To explore the roles of mitochondrial biogenesis and dynamics in both RGC-5 cells apoptosis and rat retinal damage induced by elevated pressure and their involvement in resveratrol (RSV)-induced cell protection.Materials and methods:
The chronic ocular hypertension (COH) model was established in rats by injecting superparamagnetic iron oxide into anterior chamber. The RGC-5 cells were incubated under ambient and elevated pressure (70mmHg) respectively. The intraocular pressure (IOP) was measured using a handheld Tonolab tonometer; mitochondrial dysfunction was analyzed by membrane potential (MMP) depolarization, reactive oxygen species (ROS) level and transmission electron microscope (TEM) detection. Annexin V/PI staining and the terminal deoxynucleotidy transferase dUTP nick end labeling (TUNEL) staining assay were performed for apoptosis detection. Hematoxylin–Eosin staining was performed for retinal morphology detection. The expression of mitochondrial biogenesis and dynamics relating proteins were analyzed by western blot.Key findings:
The retinal morphology and mitochondrial function deteriorated in chronic ocular hypertension (COH) rats. The cells showed apoptosis and mitochondrial dysfunction under elevated pressure (70mmHg) incubation.

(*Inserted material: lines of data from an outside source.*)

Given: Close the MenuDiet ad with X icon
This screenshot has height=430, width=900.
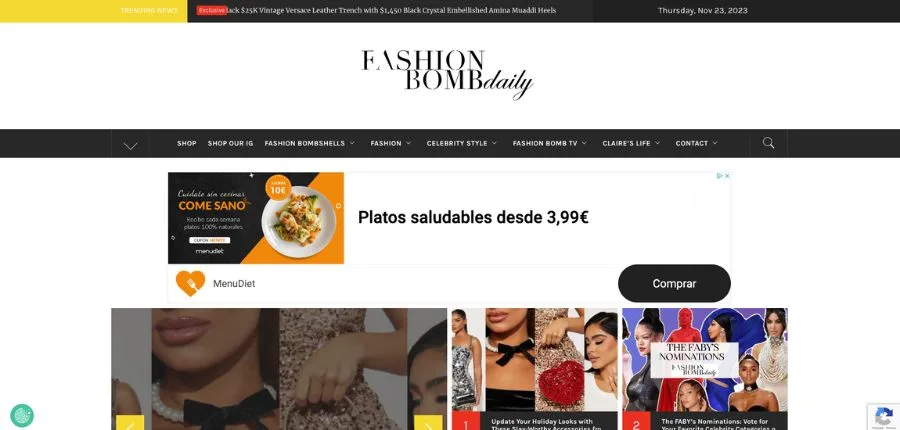Looking at the screenshot, I should pyautogui.click(x=727, y=176).
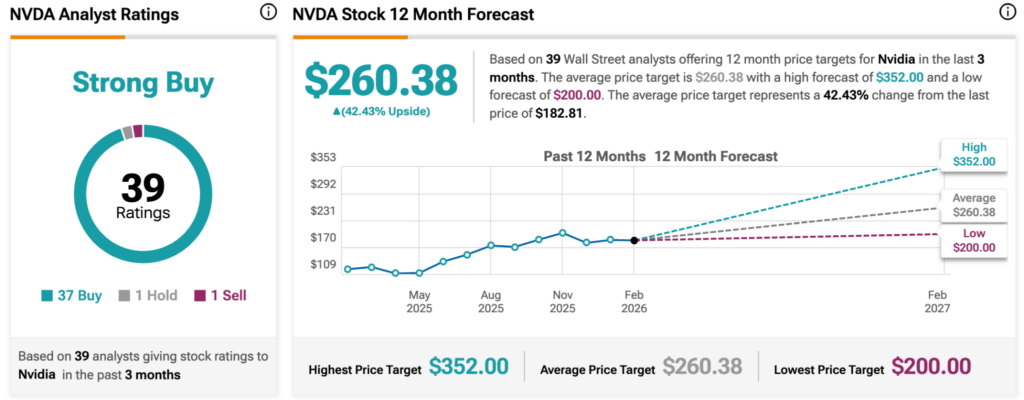Click the Nov 2025 peak data point
The image size is (1024, 400).
[x=563, y=232]
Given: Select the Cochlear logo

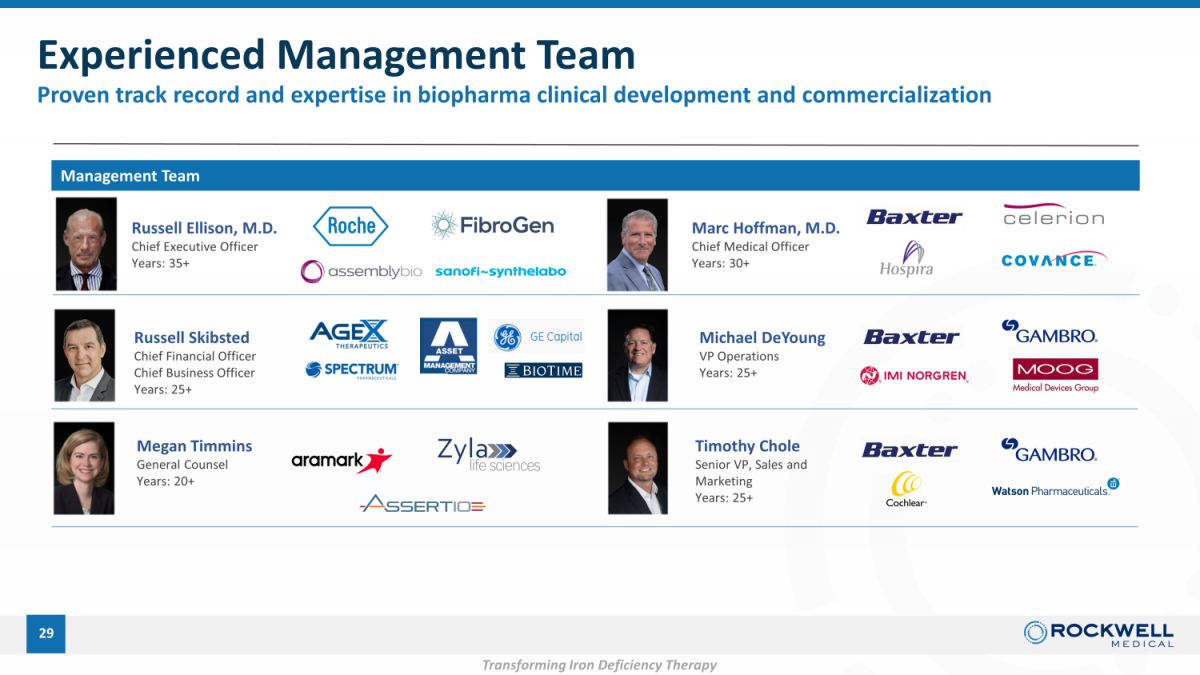Looking at the screenshot, I should pos(906,489).
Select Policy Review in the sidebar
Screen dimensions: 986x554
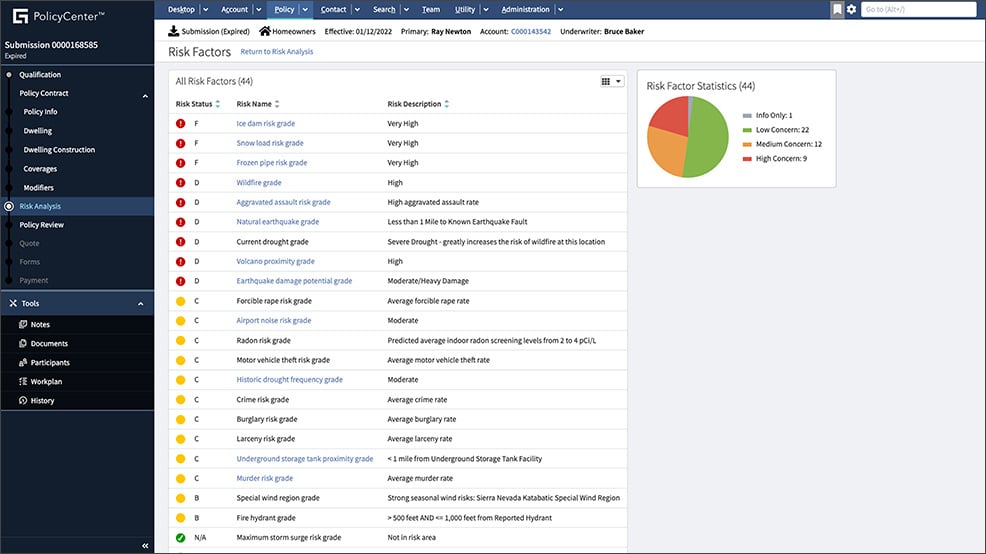[42, 225]
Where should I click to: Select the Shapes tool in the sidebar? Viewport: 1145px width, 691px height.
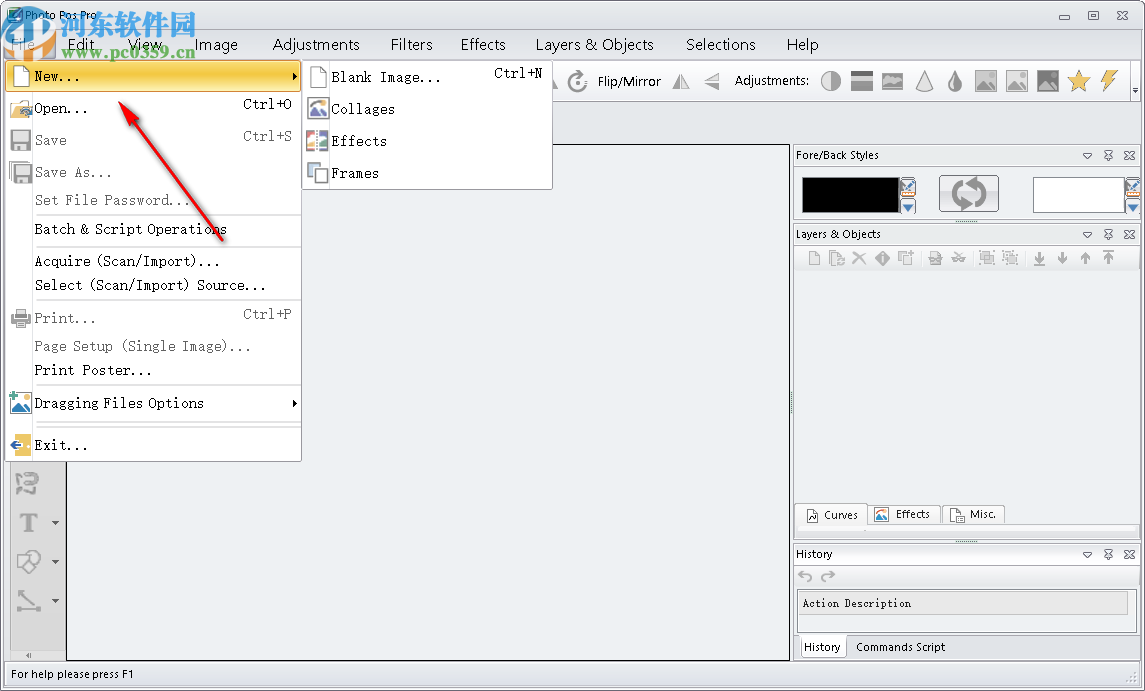[28, 562]
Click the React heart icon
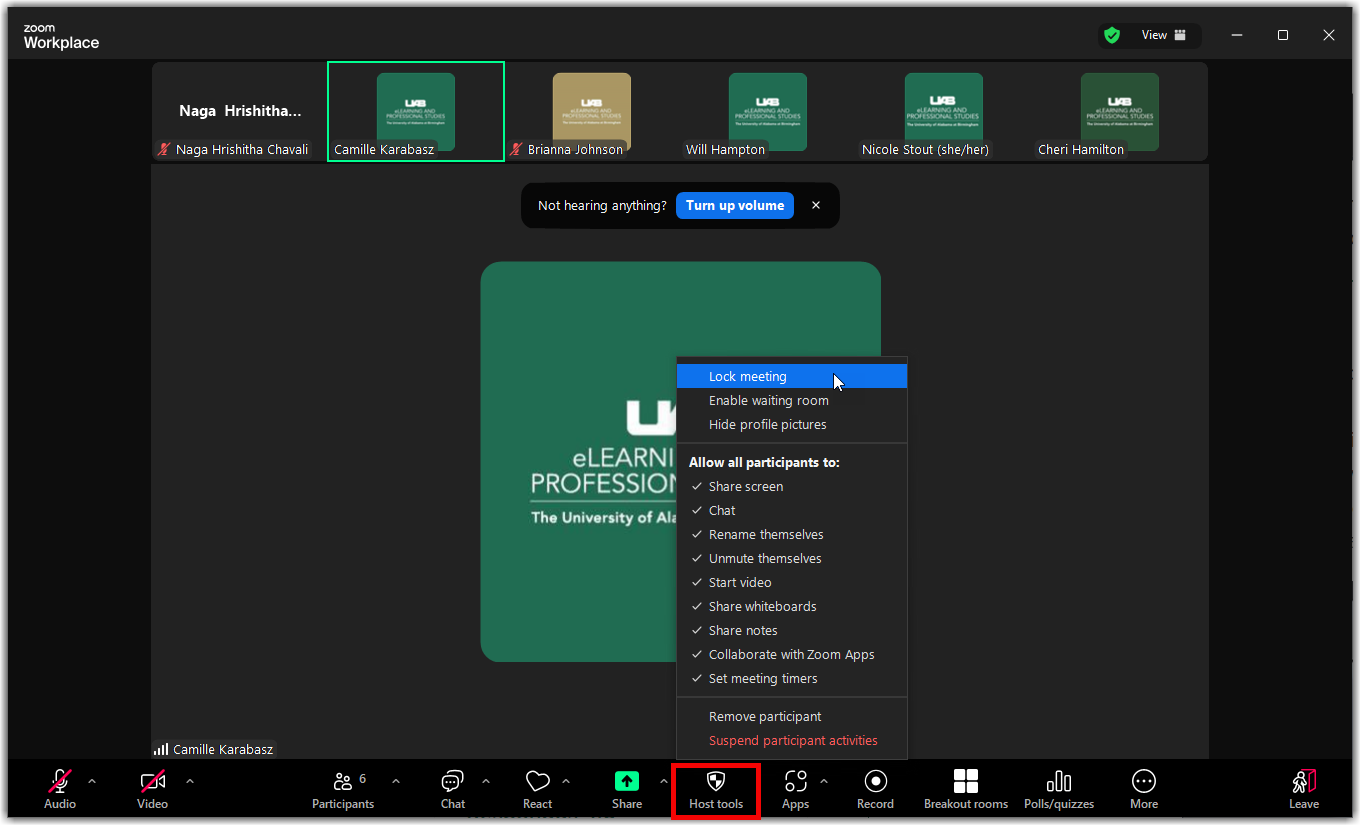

Upregulating AMPK, NRF-1, Tfam, mfn-2, OPA1 expression with RSV-treatment could decrease the cell apoptosis, mitochondrial membrane potential depolarization, ROS generation both in in vitro and in vivo experiments, and normalized the retinal morphology in vivo.Significance:
Both in vitro and in vivo experiments demonstrated that activated AMPK/PGC-1α signaling pathway and improved expression of proteins were related to mitochondrial dynamics could be the possible mechanism underlying in the RSV's mitochondrial protection.